So does the reader, and for a similar reason. Already, we have picked up hints of what kind of man Fuks/Sebastian must be: sensitive, emotionally precise, endlessly self-critical. When he interviews migrant squatters in the crumbling 15-story city centre building, and goes on to join the illegal occupation of another block of abandoned offices, there’s an engaging dissonance between style and substance, thought and action. It’s not quite Proust editing the Big Issue, but it’s not too far off.
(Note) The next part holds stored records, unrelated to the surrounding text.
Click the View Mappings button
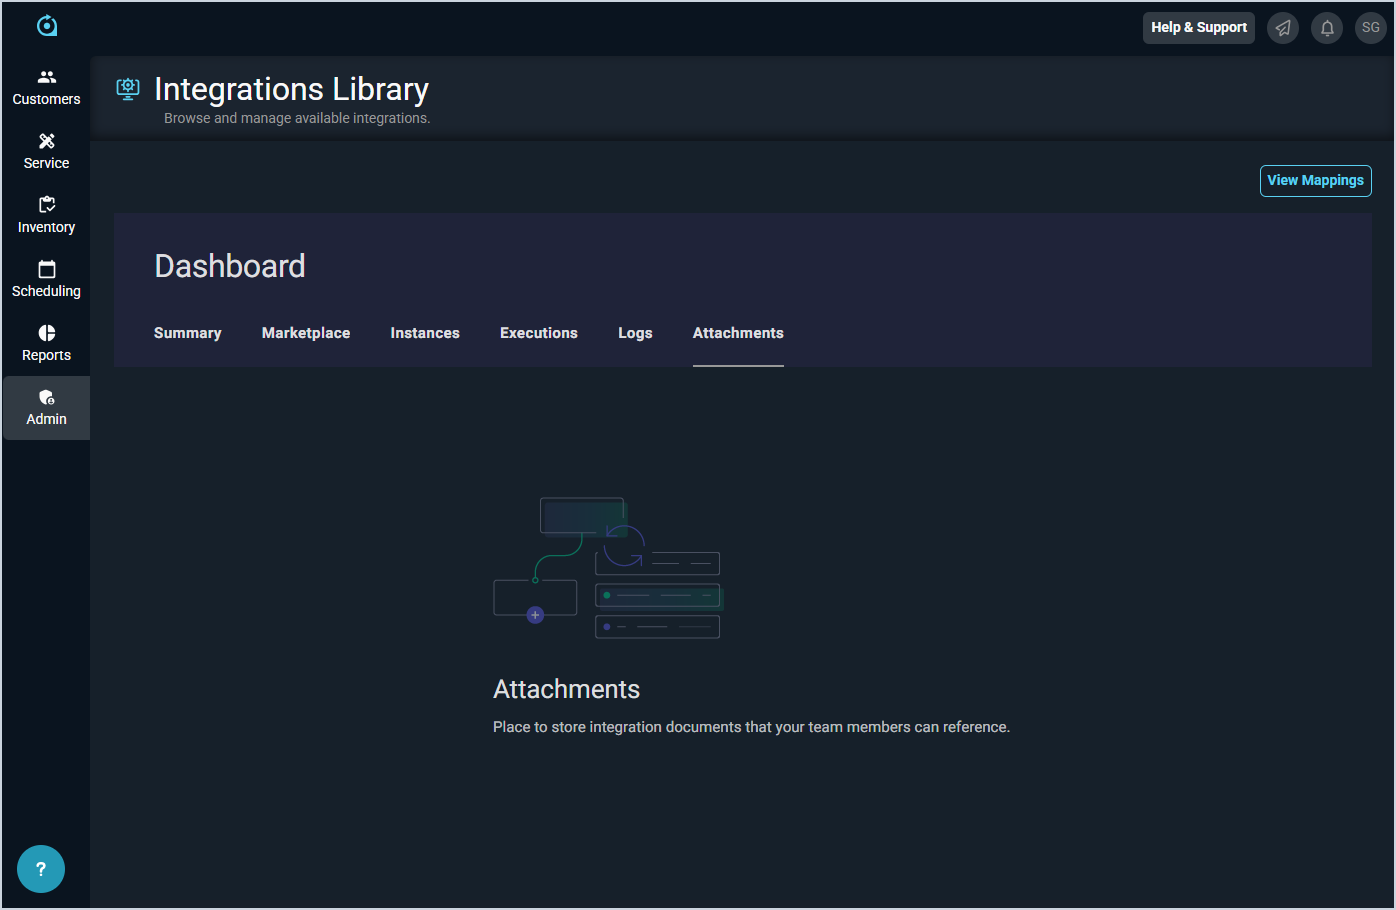The width and height of the screenshot is (1396, 910). 1315,181
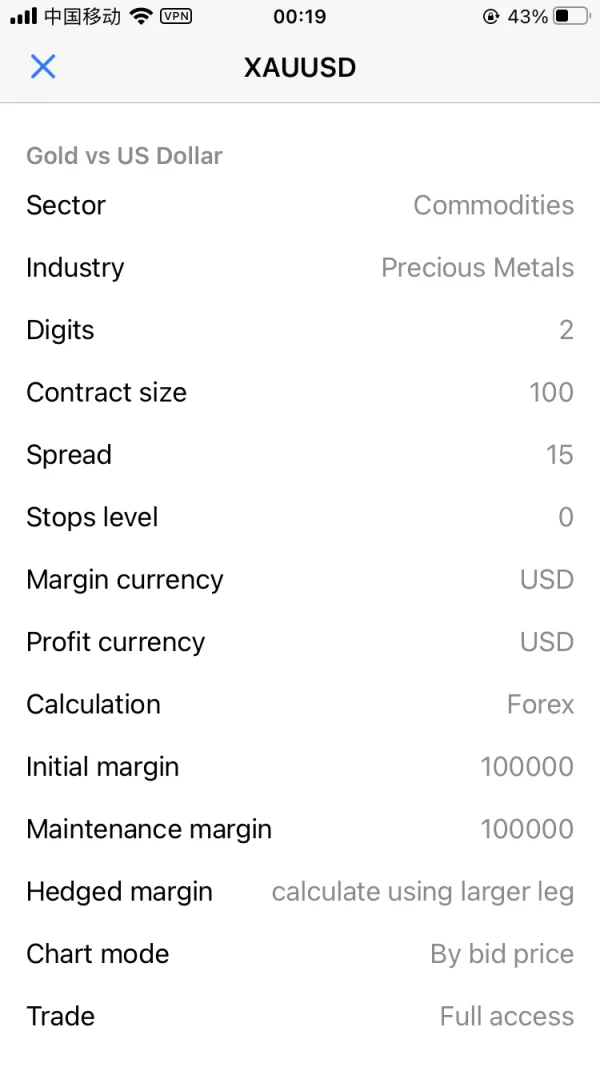Tap the XAUUSD title

coord(300,67)
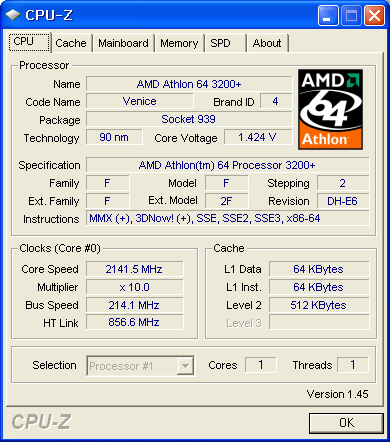
Task: Go to the SPD tab
Action: click(x=225, y=43)
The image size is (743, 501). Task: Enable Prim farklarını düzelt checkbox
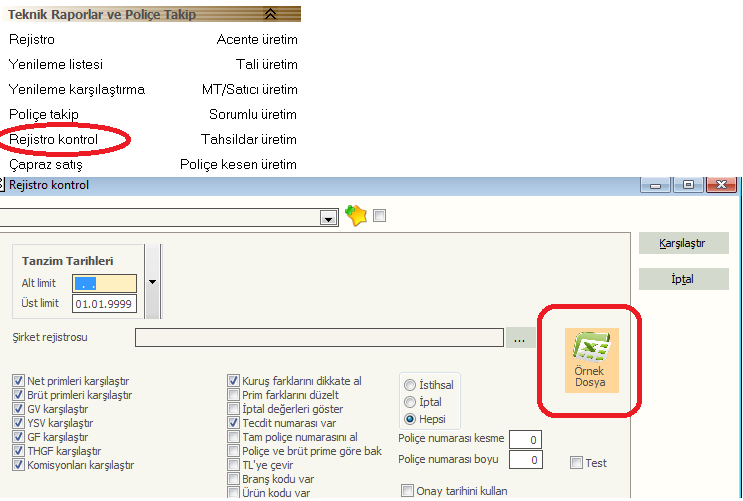tap(234, 395)
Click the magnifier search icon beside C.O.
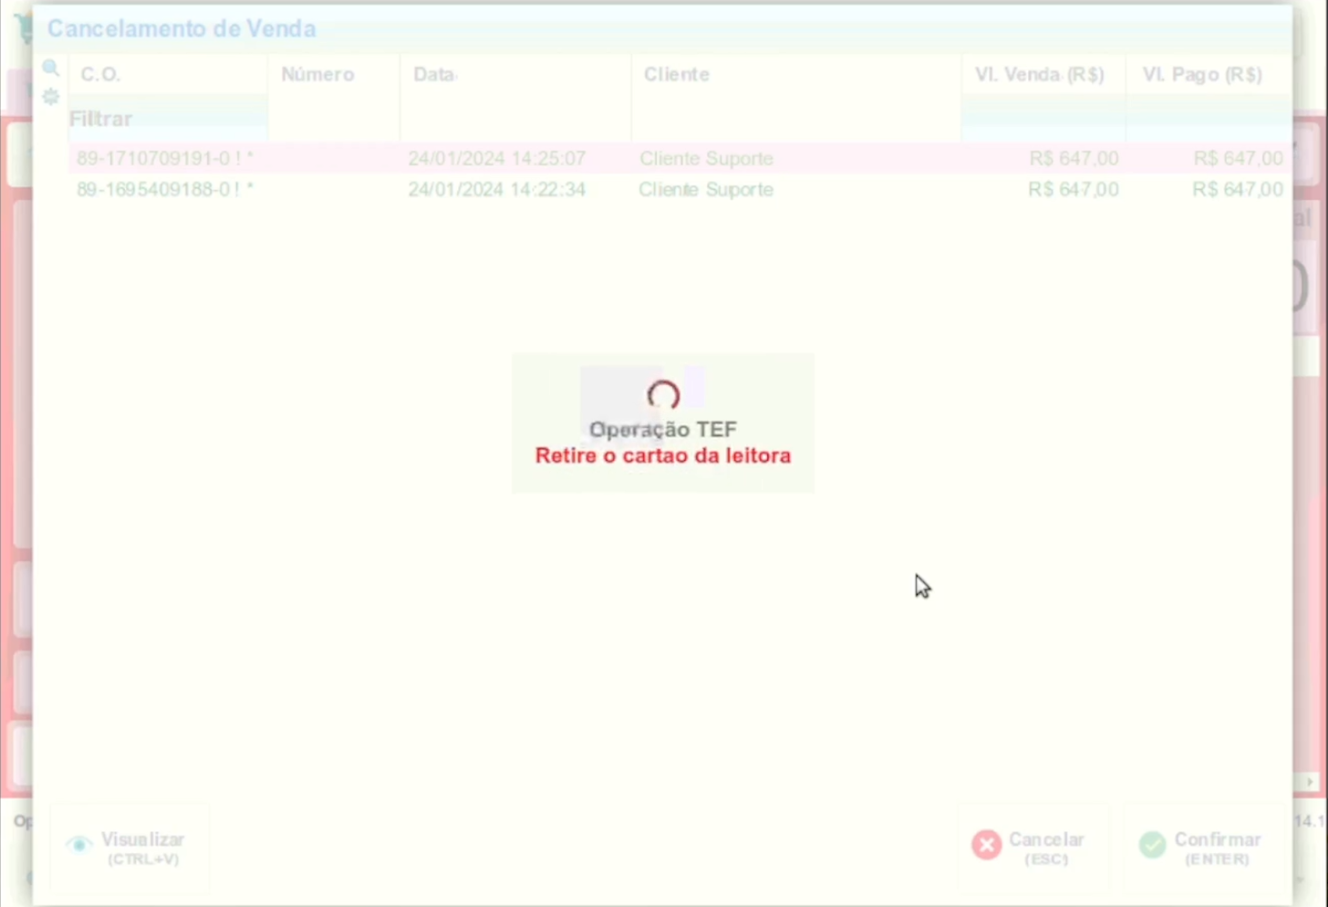The width and height of the screenshot is (1328, 907). pos(51,69)
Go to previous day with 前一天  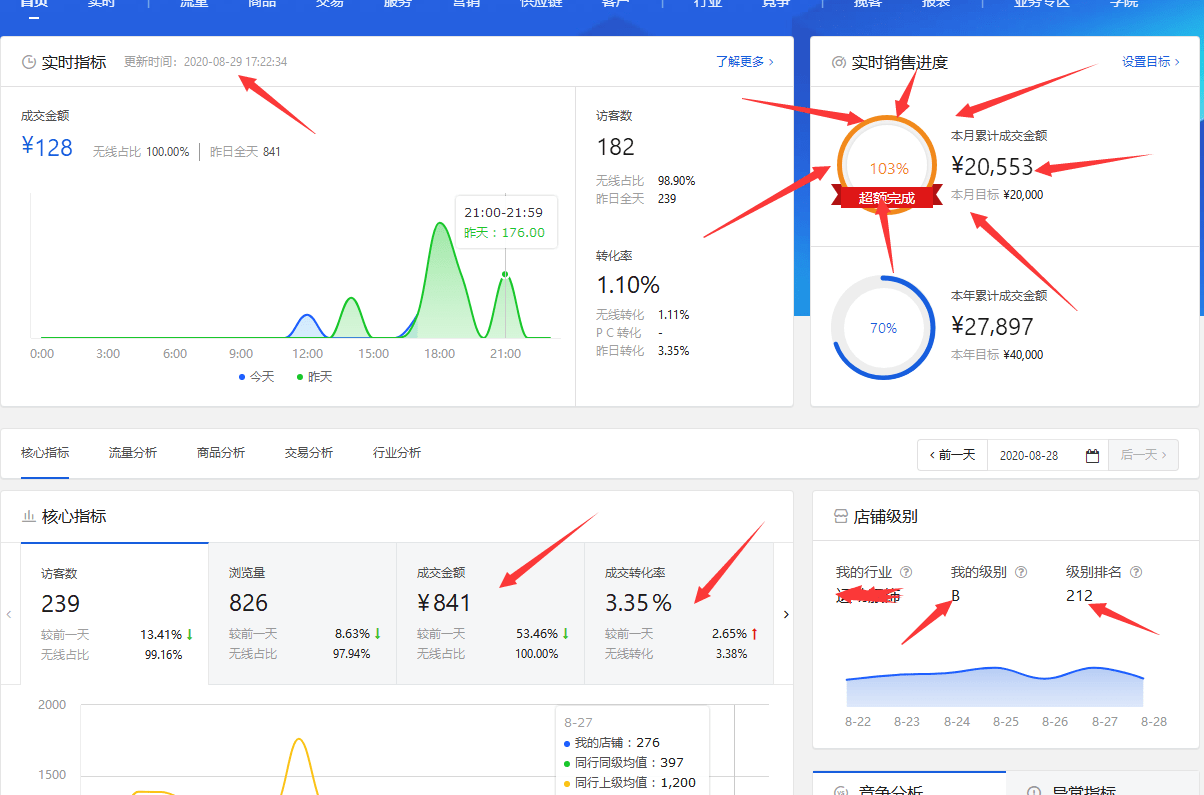click(951, 455)
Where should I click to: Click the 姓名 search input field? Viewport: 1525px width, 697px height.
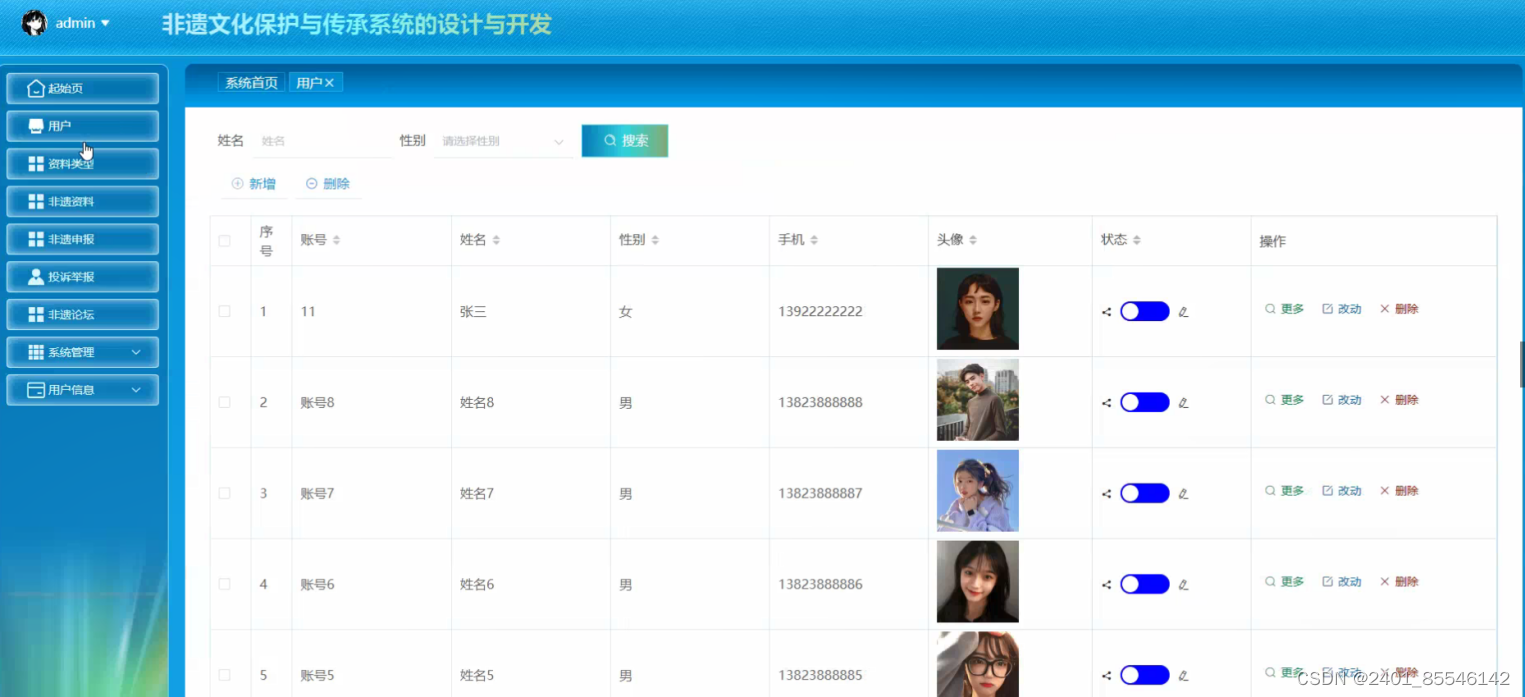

Occupation is, you will be relieved to hear, far more precise than the 1.2 million words of Marcel’s masterpiece – indeed, none of Fuks’s 41 chapters runs to more than four pages. But even when it moves away from the plight of the migrant squatters, the novel loses none of its appeal, nor does it succumb to the tantric self-indulgence which occasionally besets autofiction. Instead, it is poignant, thought-provoking and engaging. I loved it.
Sometimes, it’s even funny. When, for example, the narrator breaks the news that his partner is pregnant, his father says: “That’s lovely news, Julian, thank you for telling me.”
"No dad, thank you. But here you’ve got to call me Sebastian.”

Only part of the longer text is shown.